- _Mise en pratique_:
#1 D'après le texte fourni, dans quoi un investisseur investit-il souvent en premier quand il finance une entreprise ?
#2 Traduisez en anglais cette phrase du texte fourni : « Lorsqu’un investisseur décide de financer une entreprise, surtout au départ, il investit souvent d’abord dans l’équipe puis dans la solution proposée. »
#3 Recopiez le passage du texte fourni qui commence à « Lorsqu’un investisseur décide » et se termine à « sont extrêmement importants. ».

Pouvons-nous investir dans les projets plutôt que dans l’image?
Lorsqu’un investisseur décide de financer une entreprise, surtout au départ, il investit souvent d’abord dans l’équipe puis dans la solution proposée. C’est une réalité que de nombreux entrepreneurs doivent affronter: le charisme et la capacité de vendre sont extrêmement importants.
Cela peut être décourageant pour de nombreux entrepreneurs qui, bien qu’ayant d’excellentes idées et des compétences solides, ne se sentent pas à l’aise dans le rôle du vendeur charismatique. Ces entrepreneurs sont souvent des bâtisseurs, des résolveurs de problèmes, des gens qui travaillent dur, mais qui n’ont pas envie de monter sur une scène pour donner un spectacle flamboyant durant un «demo day».

- _Données à examiner_:
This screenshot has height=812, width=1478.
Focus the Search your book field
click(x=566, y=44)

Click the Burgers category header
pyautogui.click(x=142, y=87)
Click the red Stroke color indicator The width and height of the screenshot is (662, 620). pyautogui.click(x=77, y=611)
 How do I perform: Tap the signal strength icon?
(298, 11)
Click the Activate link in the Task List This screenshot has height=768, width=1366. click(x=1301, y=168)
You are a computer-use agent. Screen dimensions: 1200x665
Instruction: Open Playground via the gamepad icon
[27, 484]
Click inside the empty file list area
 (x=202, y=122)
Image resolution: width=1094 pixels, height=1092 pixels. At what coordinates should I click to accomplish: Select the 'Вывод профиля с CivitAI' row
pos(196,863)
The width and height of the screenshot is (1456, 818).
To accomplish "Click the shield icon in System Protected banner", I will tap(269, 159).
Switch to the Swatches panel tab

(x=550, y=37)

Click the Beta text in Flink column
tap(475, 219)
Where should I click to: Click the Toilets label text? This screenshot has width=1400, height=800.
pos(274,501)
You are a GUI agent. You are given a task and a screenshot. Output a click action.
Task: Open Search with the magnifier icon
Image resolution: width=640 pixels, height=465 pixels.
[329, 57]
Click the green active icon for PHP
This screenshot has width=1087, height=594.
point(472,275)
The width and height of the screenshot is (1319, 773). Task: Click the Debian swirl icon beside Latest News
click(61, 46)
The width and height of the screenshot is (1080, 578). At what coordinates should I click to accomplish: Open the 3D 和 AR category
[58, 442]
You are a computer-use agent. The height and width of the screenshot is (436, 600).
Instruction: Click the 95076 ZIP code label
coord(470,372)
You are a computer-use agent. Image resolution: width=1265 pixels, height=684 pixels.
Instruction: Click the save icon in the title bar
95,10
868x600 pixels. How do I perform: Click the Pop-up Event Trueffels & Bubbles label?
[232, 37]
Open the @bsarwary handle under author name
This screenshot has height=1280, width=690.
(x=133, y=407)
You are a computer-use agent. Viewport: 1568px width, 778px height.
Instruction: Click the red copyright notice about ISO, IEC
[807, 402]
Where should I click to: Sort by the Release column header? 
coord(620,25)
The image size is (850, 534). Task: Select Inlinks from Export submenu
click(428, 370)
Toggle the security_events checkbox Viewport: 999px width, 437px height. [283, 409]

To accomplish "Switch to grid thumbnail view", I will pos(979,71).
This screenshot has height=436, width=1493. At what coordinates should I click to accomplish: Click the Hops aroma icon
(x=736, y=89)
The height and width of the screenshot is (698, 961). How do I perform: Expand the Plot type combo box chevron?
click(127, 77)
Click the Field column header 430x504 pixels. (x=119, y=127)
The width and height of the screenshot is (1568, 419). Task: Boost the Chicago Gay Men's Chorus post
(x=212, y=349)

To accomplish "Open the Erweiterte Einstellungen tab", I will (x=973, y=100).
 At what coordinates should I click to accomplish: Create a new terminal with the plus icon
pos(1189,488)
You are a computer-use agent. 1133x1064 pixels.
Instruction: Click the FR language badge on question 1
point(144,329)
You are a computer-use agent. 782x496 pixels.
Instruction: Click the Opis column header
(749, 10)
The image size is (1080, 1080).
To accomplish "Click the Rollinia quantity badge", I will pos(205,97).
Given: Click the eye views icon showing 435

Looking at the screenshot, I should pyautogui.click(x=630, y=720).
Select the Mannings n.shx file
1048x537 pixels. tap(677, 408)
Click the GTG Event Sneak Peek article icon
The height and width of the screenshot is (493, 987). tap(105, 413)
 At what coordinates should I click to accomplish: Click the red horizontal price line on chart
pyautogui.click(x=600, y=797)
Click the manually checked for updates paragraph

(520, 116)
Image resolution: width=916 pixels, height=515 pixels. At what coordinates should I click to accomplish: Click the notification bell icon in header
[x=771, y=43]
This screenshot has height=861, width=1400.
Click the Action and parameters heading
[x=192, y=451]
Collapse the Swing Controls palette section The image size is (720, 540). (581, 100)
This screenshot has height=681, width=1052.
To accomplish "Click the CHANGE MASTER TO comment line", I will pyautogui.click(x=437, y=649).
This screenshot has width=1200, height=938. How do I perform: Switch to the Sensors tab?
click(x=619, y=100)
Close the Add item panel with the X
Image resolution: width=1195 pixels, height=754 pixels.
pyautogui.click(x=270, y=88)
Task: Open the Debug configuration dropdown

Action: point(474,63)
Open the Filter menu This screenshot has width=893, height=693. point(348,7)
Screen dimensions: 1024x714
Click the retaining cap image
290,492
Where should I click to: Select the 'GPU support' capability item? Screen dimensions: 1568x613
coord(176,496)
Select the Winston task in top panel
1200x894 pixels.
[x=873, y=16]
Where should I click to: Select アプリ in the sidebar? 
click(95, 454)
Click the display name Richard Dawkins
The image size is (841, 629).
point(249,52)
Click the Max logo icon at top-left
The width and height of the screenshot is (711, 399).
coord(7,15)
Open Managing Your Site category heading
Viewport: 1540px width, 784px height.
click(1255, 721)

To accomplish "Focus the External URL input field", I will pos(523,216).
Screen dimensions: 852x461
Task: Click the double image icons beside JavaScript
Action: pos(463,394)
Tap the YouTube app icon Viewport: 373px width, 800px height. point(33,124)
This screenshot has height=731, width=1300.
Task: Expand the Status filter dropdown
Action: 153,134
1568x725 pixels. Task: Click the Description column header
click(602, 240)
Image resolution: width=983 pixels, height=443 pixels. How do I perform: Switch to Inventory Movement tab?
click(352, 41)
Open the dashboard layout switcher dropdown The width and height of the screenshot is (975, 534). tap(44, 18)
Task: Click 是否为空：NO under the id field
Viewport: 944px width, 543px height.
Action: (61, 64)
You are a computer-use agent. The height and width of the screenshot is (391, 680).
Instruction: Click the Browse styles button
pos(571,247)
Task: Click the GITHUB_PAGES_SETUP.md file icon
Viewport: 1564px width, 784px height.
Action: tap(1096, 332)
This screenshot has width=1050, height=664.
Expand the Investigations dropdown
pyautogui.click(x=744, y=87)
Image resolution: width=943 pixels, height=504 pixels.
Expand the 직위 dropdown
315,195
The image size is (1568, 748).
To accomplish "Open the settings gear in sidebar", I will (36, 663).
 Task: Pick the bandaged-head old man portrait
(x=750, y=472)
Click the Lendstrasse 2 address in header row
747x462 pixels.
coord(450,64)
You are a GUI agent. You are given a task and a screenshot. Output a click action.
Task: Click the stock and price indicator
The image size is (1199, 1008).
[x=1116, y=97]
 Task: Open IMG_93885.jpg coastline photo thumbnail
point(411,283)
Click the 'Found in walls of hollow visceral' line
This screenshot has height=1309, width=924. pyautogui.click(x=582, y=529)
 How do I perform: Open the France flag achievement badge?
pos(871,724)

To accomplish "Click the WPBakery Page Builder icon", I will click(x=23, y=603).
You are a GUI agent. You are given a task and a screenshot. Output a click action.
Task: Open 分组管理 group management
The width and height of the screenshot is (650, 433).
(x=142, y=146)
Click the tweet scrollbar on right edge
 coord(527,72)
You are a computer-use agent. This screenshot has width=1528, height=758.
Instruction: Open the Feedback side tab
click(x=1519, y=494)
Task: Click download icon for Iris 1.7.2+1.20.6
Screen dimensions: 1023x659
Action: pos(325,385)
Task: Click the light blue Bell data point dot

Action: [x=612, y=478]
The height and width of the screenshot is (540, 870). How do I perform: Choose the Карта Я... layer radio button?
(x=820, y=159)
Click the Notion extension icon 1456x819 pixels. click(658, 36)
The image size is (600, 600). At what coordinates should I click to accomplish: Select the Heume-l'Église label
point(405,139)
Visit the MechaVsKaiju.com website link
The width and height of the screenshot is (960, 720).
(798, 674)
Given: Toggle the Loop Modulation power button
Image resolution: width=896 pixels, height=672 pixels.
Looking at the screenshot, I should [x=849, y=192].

- _Résultats de l'exercice_:
#1 Dans l'équipe, puis dans la solution proposée.

#2 When an investor decides to fund a company, especially at the start, they often invest first in the team and then in the proposed solution.

#3
Lorsqu’un investisseur décide de financer une entreprise, surtout au départ, il investit souvent d’abord dans l’équipe puis dans la solution proposée. C’est une réalité que de nombreux entrepreneurs doivent affronter: le charisme et la capacité de vendre sont extrêmement importants.